Não existem Evangelhos propriamente ditos de Buda, isto é, uma única tradição de escritos que fosse adoptada por um poder eclesiástico central pelos quais todos os outros se pautassem. Existem escritos, seja como for, e versões, misturando factos históricos a mitos anciãos, a episódios fantásticos e suposições tardias, sobreposições de vária ordem e reinterpretações estrangeiras. Mas Buda, nesse aspecto, partilha dos mesmos princípios que Jesus, o Cristo dos Católicos: aparta-se a figura da fé da personalidade histórica e da personagem das subsequentes ficções. O importante são os seus ensinamentos.
Esta é uma das outras obras centrais e maiores de um já amadurecido e mais livre Tezuka, juntamente com Phoenix ou Os Três Adolfos. Não sendo uma obra construída com uma mesma preocupação unicamente narrativa Tezuka permite-se aqui a grandes flutuações de registos, como veremos.

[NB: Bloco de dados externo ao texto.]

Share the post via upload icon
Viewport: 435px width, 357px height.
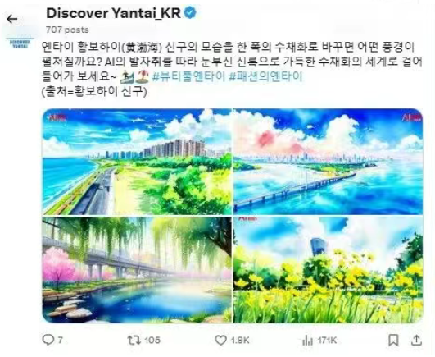[x=416, y=340]

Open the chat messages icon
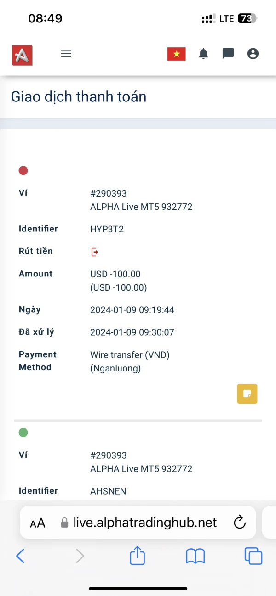pos(228,54)
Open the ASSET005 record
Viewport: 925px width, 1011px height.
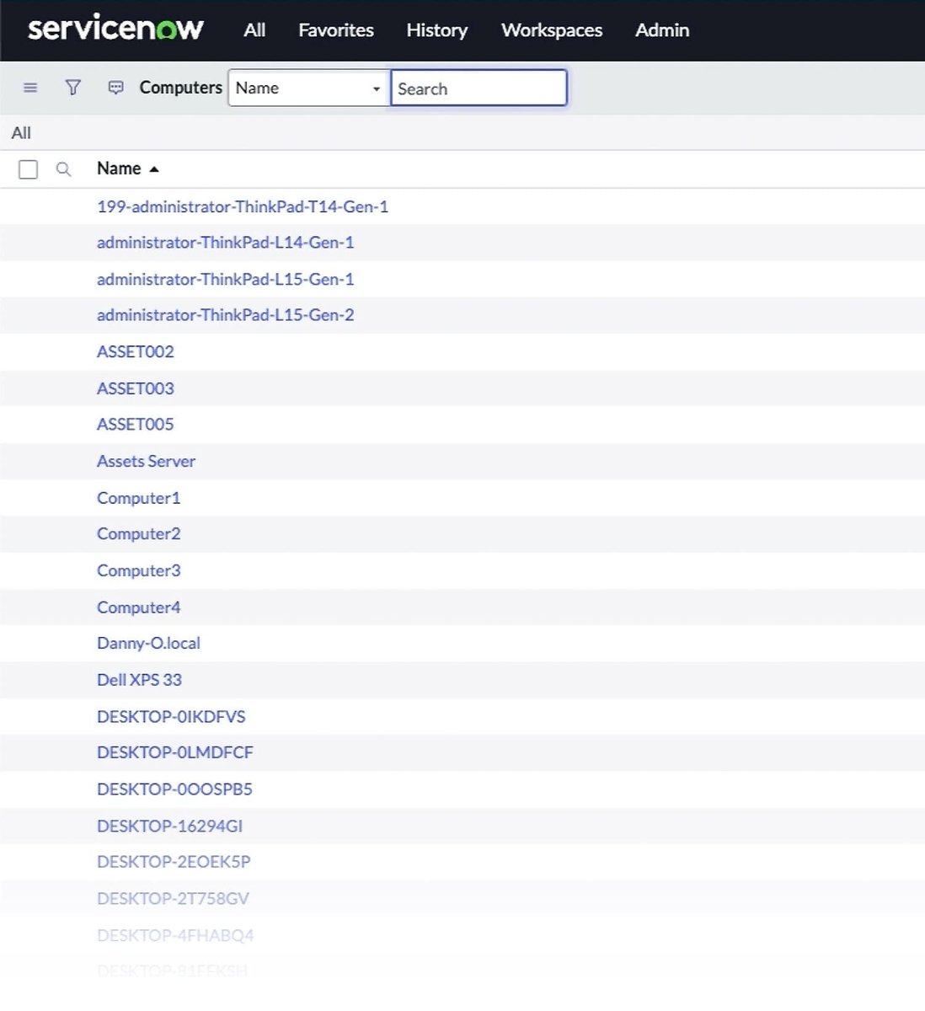click(x=135, y=424)
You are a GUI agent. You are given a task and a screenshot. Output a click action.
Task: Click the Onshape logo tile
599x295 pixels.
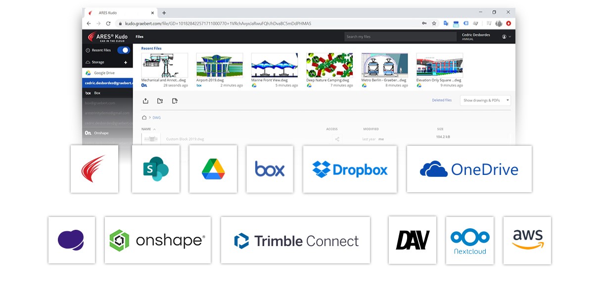(x=157, y=240)
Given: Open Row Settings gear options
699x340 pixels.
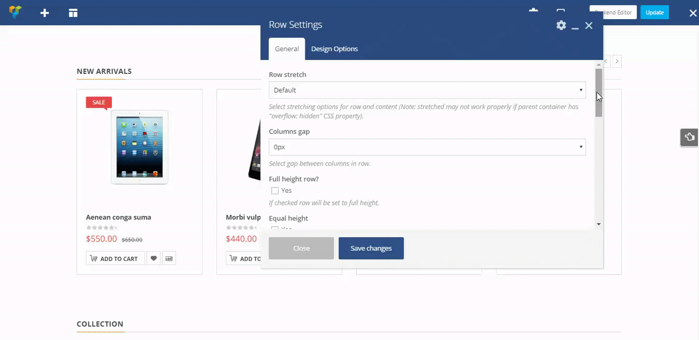Looking at the screenshot, I should click(x=561, y=25).
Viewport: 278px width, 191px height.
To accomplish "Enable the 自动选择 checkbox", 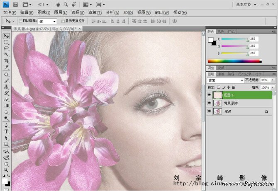I will pyautogui.click(x=21, y=21).
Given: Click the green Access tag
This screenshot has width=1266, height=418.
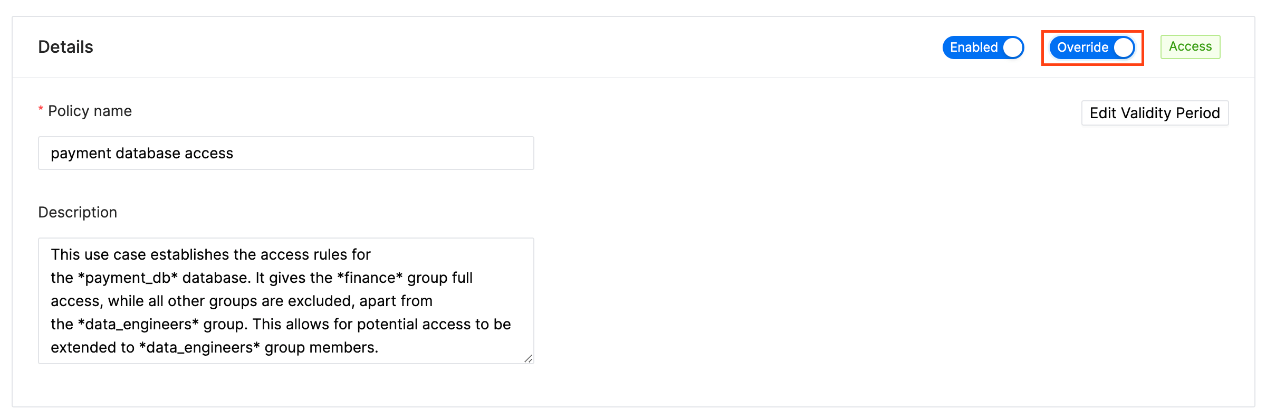Looking at the screenshot, I should [x=1190, y=46].
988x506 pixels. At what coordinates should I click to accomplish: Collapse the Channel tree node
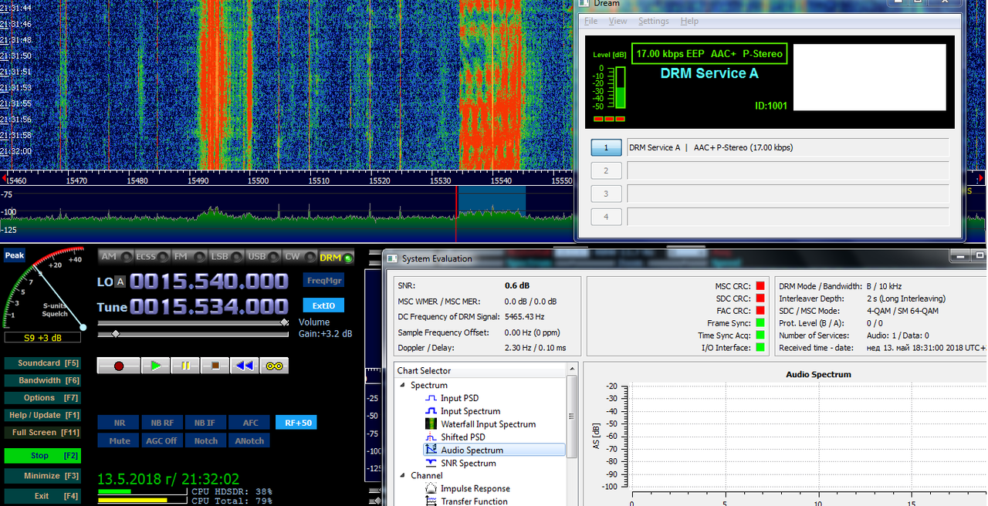403,475
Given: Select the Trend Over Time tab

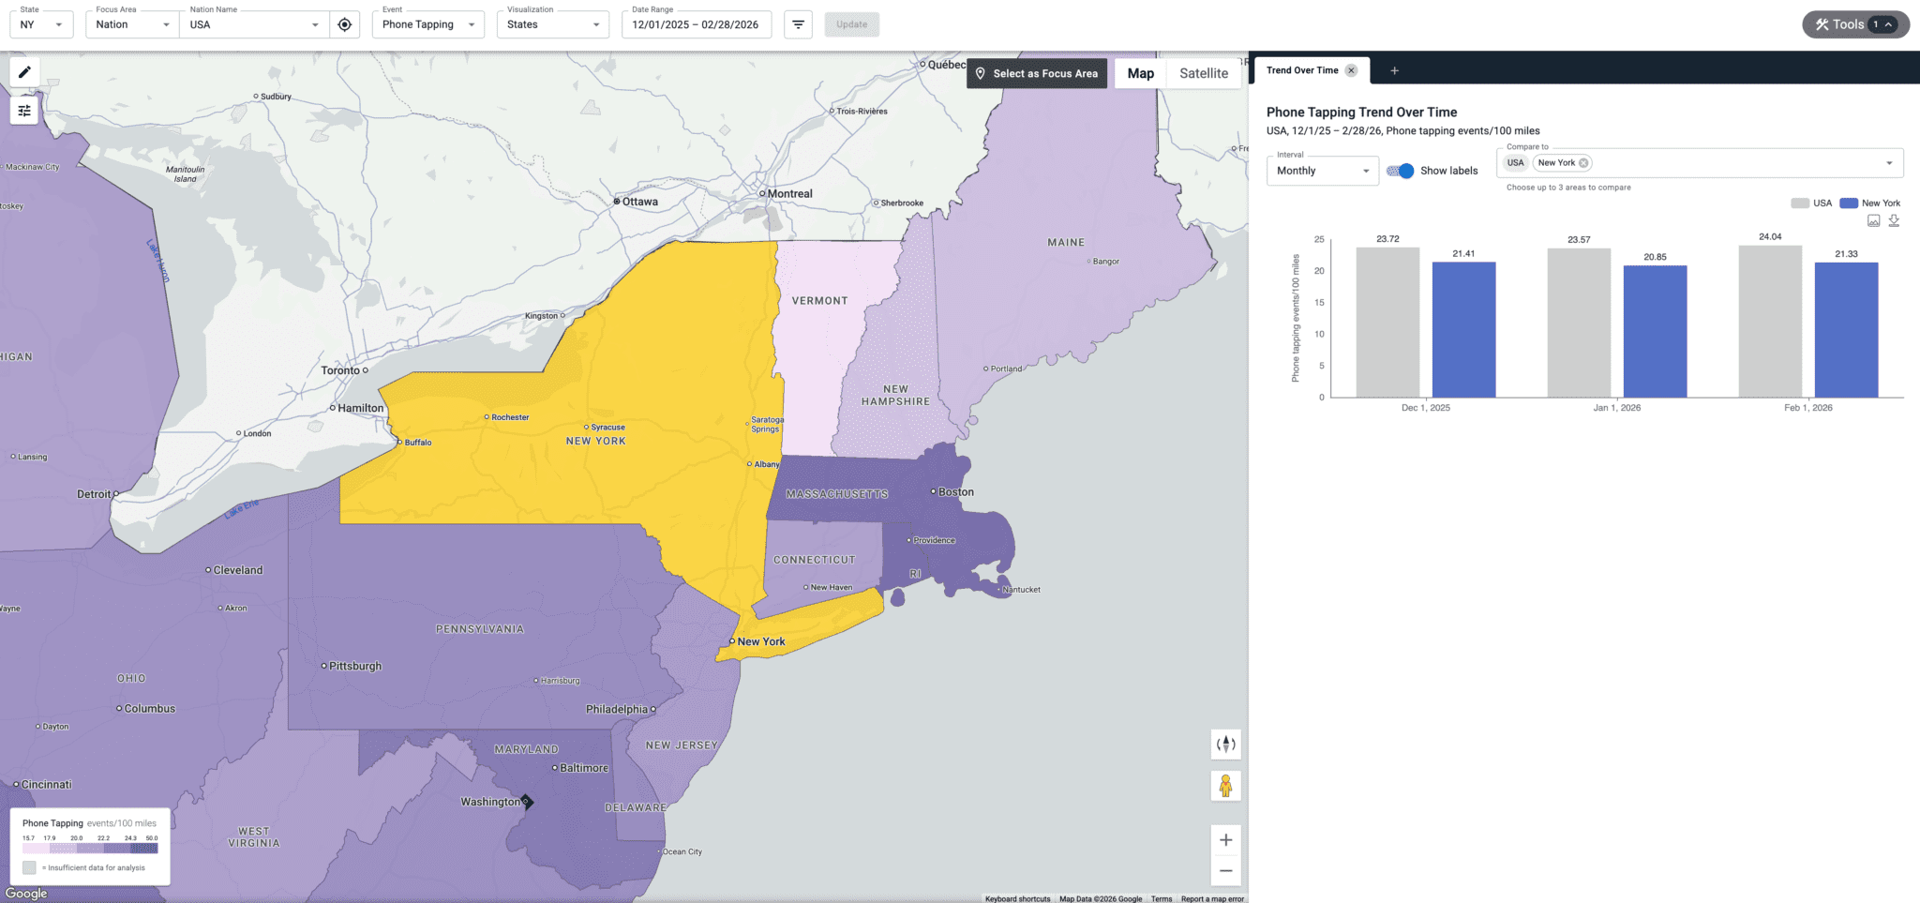Looking at the screenshot, I should (1301, 70).
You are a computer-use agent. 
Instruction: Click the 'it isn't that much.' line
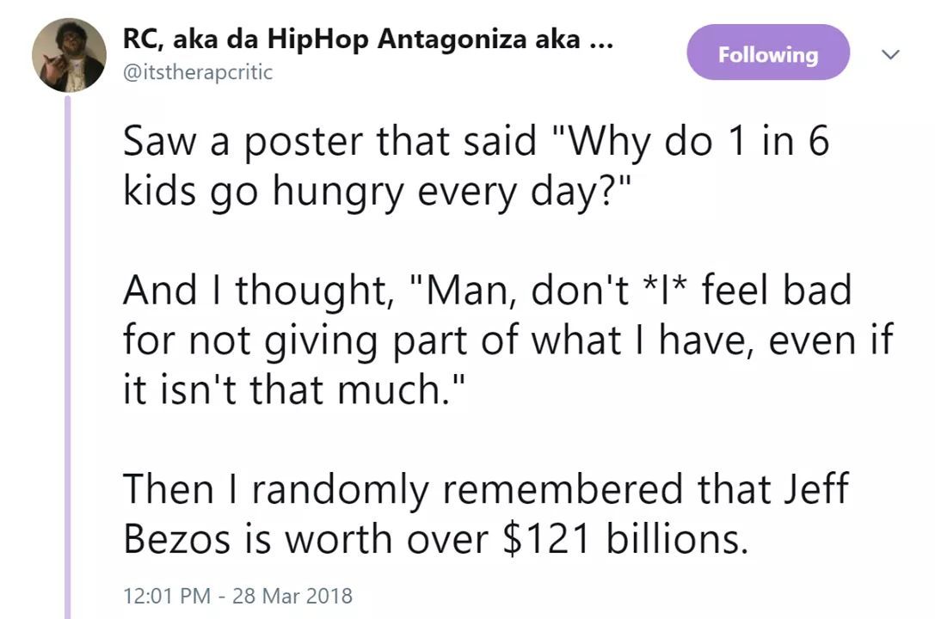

A narrativa começa relativamente antes do nascimento de Buda, precisamente para dar a ver as conexões possíveis entre o surgimento deste homem-acordado-em-deus e as circunstâncias do mundo antes dele, e mesmo para poder criar conexões que mais tarde farão sentido, entre as várias personagens envolvidas. As pequenas alterações relativas à “verdade histórica” (seja ela qual for) começa na juventude do príncipe Siddhartha (famosamente sabido desde o livro de Hermann Hesse): nas narrativas mais famosas, é rapidamente que se passa à sua fuga após o casamento e nascimento do filho, em busca de uma resposta para além da ilusão da vida de todos os dias (o véu de Maya), mas Tezuka demora-se nas suas considerações de como seria a vida deste homem, enquanto ainda homem comum.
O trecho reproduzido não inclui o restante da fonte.